• [DOCUMENT TEXT]
[Start of Attachment]

No guest throughout the year,
the gate remains closed.
No-minded all day,
Greetings my Friends. It seems I missed yesterday. Missed it almost entirely. I went to sleep on the 21st and woke up today. I was aware of a few things but only a few and I didn’t care at all. I don’t know whether the combo of Izzy’s anniversary and finding a new place to live in did me in or not. It usually takes a platelet drop and bleed for me to pass out so fully for so long. I was horizontal most of the day as well but am now able to sit up and walk around and my head is clearing quite a lot so I shall be able to attend to business. I have some shivering and a slight temp so I am watching things.
I now find it intolerable here as I once did in Tugun. I am not 100 % sure about the next one but will trust that there is something at work in this decision. I shall reduce my possessions even further and make myself more portable. Then I can come and go at will – something I had established before Izzy and I built our lives together. I shall also need a laptop or tablet.

[End of Attachment]

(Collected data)

[Start of Attachment]

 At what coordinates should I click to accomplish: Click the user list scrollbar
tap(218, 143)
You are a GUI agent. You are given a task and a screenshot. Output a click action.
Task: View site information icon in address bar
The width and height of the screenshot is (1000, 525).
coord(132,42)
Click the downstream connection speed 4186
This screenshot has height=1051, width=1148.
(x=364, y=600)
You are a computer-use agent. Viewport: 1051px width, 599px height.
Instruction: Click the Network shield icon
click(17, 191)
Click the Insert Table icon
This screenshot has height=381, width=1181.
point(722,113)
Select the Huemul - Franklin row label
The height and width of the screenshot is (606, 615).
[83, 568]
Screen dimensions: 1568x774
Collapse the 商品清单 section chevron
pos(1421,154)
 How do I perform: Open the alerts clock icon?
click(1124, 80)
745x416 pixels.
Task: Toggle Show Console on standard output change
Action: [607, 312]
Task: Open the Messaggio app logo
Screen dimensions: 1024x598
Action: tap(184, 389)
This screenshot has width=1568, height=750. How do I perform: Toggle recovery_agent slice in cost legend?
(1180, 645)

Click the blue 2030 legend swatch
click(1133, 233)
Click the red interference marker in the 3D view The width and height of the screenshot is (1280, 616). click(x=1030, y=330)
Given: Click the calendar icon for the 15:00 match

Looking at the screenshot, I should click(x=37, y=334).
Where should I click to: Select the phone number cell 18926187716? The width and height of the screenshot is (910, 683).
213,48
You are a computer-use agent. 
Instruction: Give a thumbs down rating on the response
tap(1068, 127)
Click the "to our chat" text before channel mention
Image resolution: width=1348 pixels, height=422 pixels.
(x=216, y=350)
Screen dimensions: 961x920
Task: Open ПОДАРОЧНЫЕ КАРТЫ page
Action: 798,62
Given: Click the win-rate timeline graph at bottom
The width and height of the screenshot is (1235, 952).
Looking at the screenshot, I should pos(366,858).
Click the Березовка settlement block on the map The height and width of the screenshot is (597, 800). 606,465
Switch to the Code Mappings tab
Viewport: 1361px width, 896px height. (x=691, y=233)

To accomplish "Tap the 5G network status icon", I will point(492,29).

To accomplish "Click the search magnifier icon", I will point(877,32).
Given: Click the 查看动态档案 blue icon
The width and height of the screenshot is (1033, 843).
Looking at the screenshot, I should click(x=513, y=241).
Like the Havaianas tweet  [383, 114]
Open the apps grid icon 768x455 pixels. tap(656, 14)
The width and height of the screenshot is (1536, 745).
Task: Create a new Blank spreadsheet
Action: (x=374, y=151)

[End of Attachment]

• [WORK REQUEST]
Answer these questions using the journal entry above.
(a) What do the opening lines say remains closed?
(b) What does the writer say it usually takes for them to pass out so fully for so long?
(c) What device does the writer say they will also need?

• [SOLUTION TO THIS TASK]
(a) The gate.
(b) A platelet drop and bleed.
(c) A laptop or tablet.